En la doctrina tomista, el primer resultado de ese principio es separar la distinción de potencia y acto de la materia y forma, que forman una distinción aparte. Para Aristóteles, potencia y acto se identifican, respectivamente, con materia y forma: no hay potencia que no sea materia, ni acto que no sea forma, y viceversa. En cambio, Santo Tomás cree que no sólo la materia y la forma, sino también la esencia y la existencia están entre sí en relación de potencia y acto. La esencia, que él denomina también quiddidad o naturaleza.

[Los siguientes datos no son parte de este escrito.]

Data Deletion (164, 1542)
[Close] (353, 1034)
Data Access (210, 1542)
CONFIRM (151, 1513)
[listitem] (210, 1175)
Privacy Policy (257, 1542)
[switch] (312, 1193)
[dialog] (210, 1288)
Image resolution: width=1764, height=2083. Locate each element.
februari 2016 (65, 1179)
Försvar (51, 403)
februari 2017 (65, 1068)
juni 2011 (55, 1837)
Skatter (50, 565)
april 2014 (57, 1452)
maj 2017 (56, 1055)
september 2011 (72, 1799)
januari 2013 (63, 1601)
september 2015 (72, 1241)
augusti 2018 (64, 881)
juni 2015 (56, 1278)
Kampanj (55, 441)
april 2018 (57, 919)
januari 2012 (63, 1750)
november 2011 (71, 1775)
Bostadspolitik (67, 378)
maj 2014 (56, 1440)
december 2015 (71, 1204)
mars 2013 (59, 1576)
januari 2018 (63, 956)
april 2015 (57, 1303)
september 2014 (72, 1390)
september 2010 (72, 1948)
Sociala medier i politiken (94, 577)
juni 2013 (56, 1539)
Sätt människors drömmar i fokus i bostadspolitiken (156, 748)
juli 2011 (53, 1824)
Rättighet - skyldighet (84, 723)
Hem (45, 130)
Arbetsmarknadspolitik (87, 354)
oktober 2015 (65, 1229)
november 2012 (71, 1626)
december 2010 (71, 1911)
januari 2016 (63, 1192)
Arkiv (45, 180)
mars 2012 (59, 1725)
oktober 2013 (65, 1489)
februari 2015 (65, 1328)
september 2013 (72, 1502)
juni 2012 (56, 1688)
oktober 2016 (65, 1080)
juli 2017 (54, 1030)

Mediante esta reforma radical de la metafísica aristotélica, Santo Tomás hace que la misma constitución de las substancias finitas exija la creación divina. Aristóteles al identificar la existencia en acto con la forma, establece que donde hay forma hay realidad en acto, y por ello la forma es por sí misma indestructible e increable, y, por lo tanto, necesaria y eterna como Dios. Con ello garantiza la necesidad y la eternidad de la estructura formal del Universo (géneros, especies, formas y, en general, substancias). Su Universo excluye la creación y toda intervención activa de Dios en la constitución de las cosas. Pero, precisamente por esto, su sistema pareció (y lo era) contrario e inadaptable al cristianismo, y poco adecuado para expresar las verdades fundamentales, La reforma tomista cambia radicalmente la metafísica aristotélica, transformándola de ocuparse del ser necesario a tomar en consideración el ser creado.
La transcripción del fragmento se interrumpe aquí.